Nursing homes are also seeing lower numbers of residents in facilities, and they’re having to shift residents who are still there to private instead of shared rooms — which means less pay. Hare says the average nursing center in Virginia operates on about a 1% budget margin, and notes that he’s seen the census in some facilities drop as much as half. To him, that means increased costs and lost revenue will be a long-term challenge that could take years for the industry to overcome.
LeadingAge Maryland’s Ciborowski worries that some facilities — especially assisted living facilities, which usually do not receive insurance money from Medicaid and Medicare — simply won’t survive the onslaught of costs.
“I wouldn’t be surprised to see some of those businesses cease to operate just because financially it’s not feasible to keep going,” she says.
Community outbreaks
Reopening for nursing homes is also uncertain as local communities begin to see another rise in cases. Hare says the industry in Virginia is bracing for more potential outbreaks, especially in the Hampton Roads area, where cases are spiking again.

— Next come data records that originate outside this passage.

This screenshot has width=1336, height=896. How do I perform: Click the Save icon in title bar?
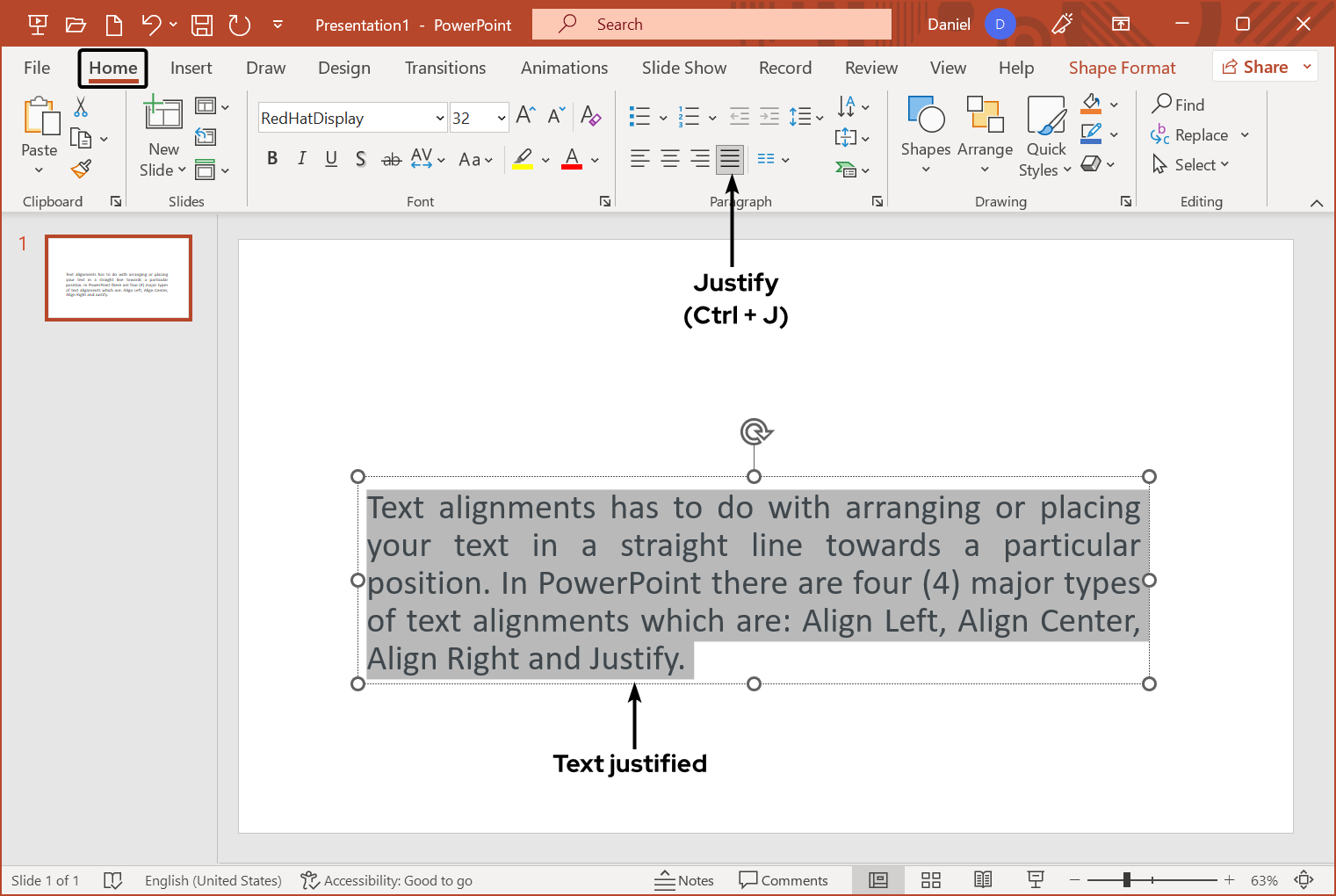[202, 25]
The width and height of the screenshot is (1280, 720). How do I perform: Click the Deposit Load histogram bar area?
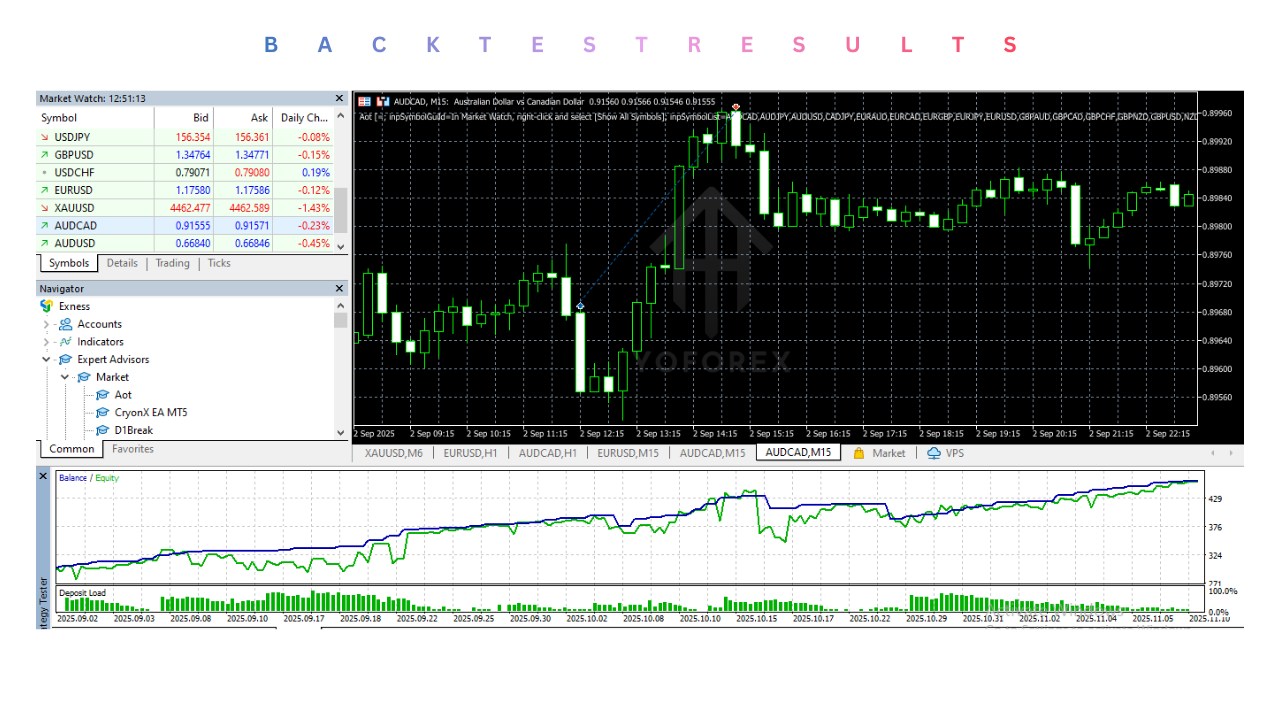coord(400,605)
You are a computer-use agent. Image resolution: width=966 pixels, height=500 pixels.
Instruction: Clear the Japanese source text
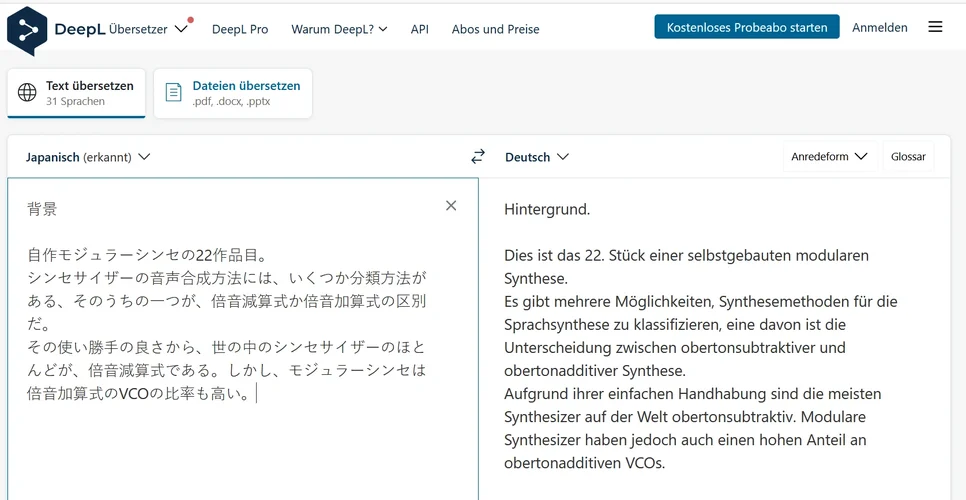(451, 206)
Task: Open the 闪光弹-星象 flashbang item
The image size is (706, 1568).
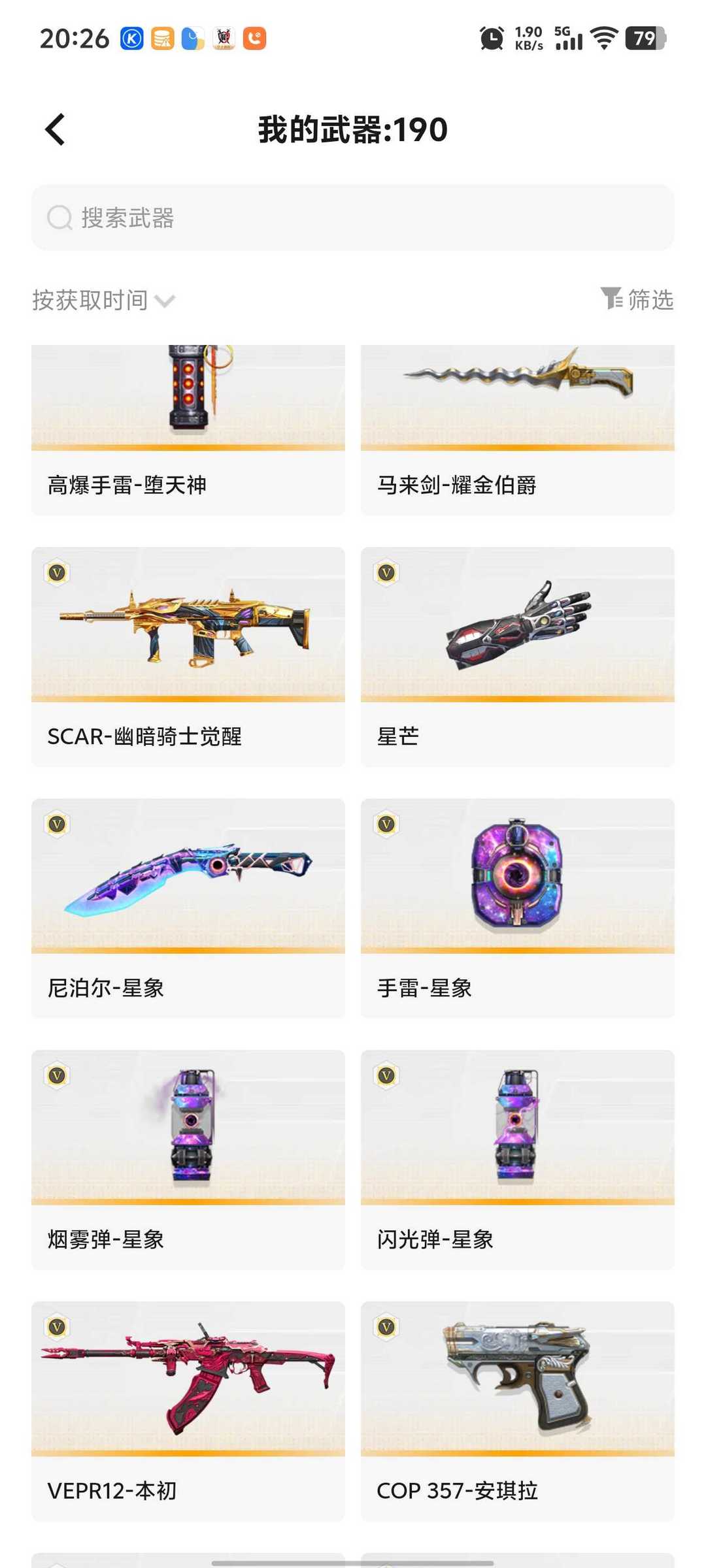Action: tap(518, 1160)
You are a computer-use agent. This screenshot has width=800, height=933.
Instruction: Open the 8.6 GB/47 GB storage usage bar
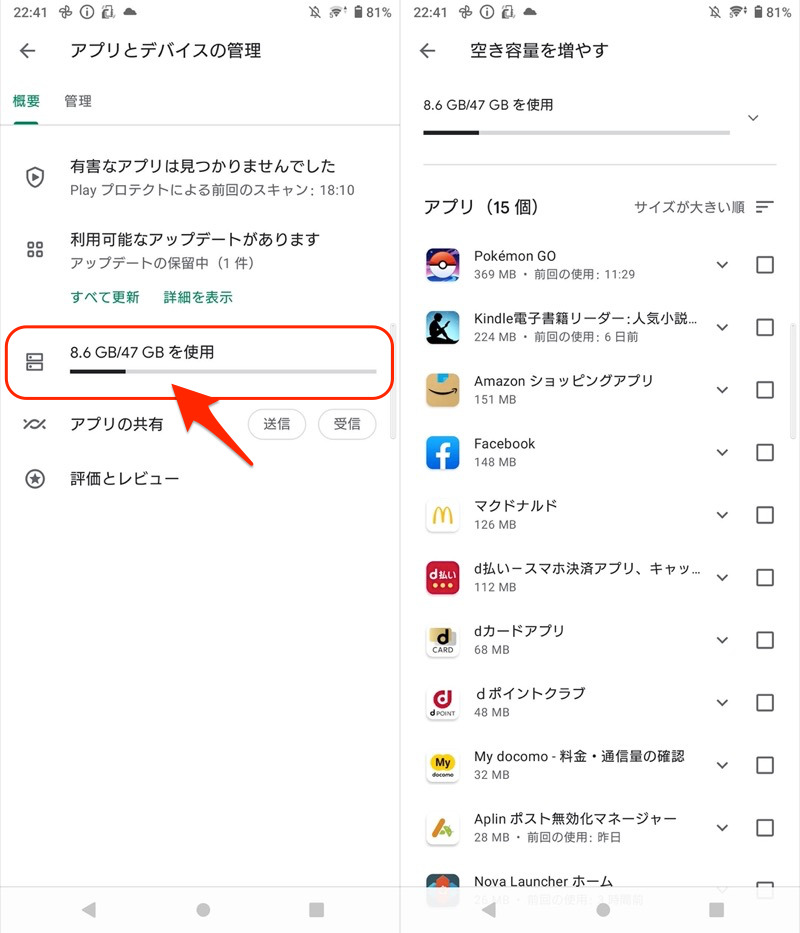(x=198, y=361)
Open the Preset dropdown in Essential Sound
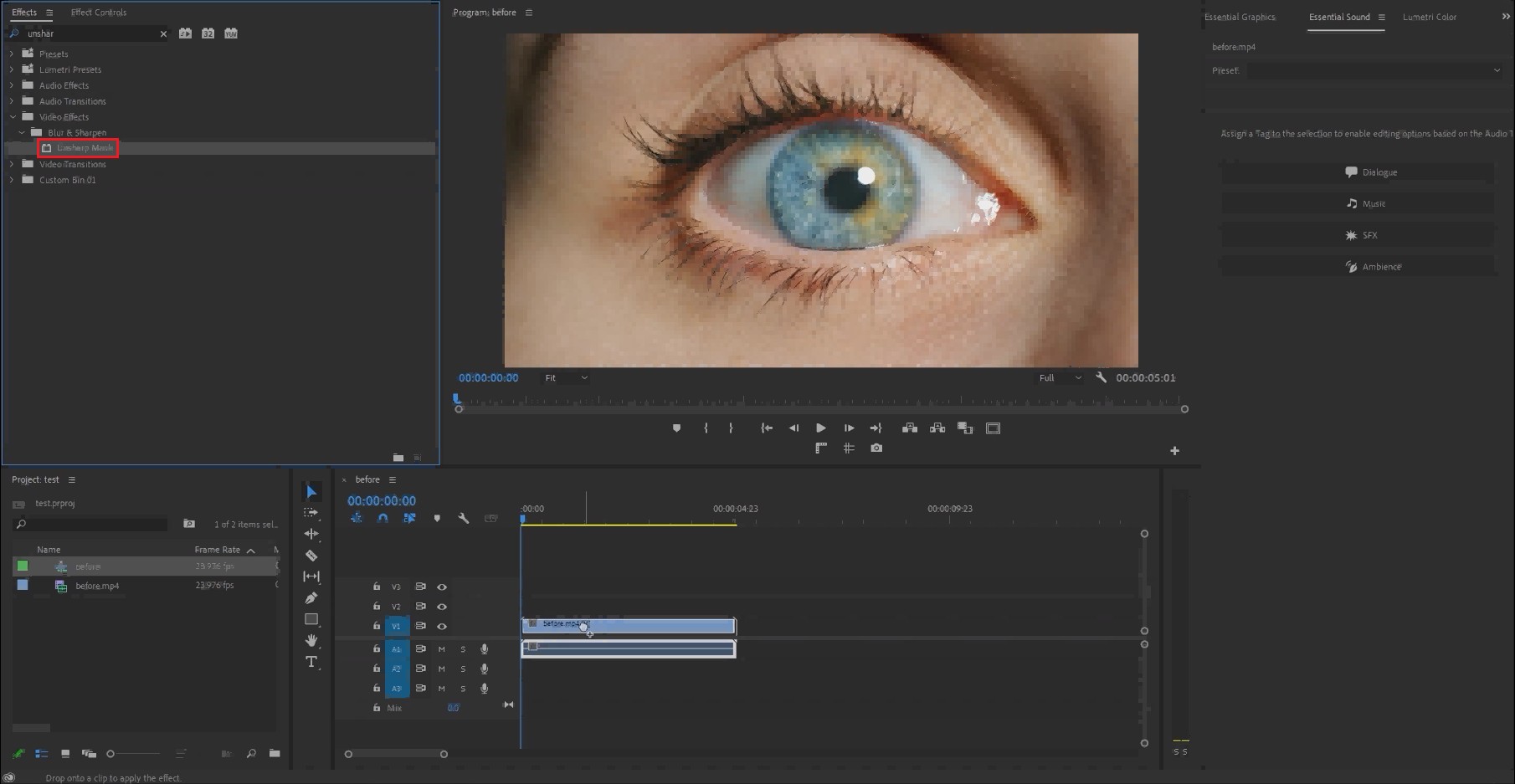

“There tends to be about a one to two-week lag [between] when you see spike in cases and then it ultimately making its way into the nursing centers,” Hare says.
One of the strongest indicators of whether a nursing home will experience a COVID-19 outbreak is the incidence of the virus in its surrounding community — not its quality rating or infection control track record. Independent researchers at the University of Chicago, Brown University, and Harvard University have all reached similar conclusions. And in testimony in May before the U.S. Senate, Tamara Konetzka, a University of Chicago researcher echoed that research. “While some nursing homes undoubtedly had better infection control practices than others, the enormity of this pandemic, coupled with the inherent vulnerability of the nursing home setting, left even the highest-quality nursing homes largely unprepared,” Konetzka said.
For Hare, that research underscores what he says is a vital community imperative.
“Our plea…is please social distance, please wear your mask again,” Hare says. “It can definitely prevent someone else from getting sick, and that could ultimately be an elderly person that’s in a nursing home or an assisted living provider.”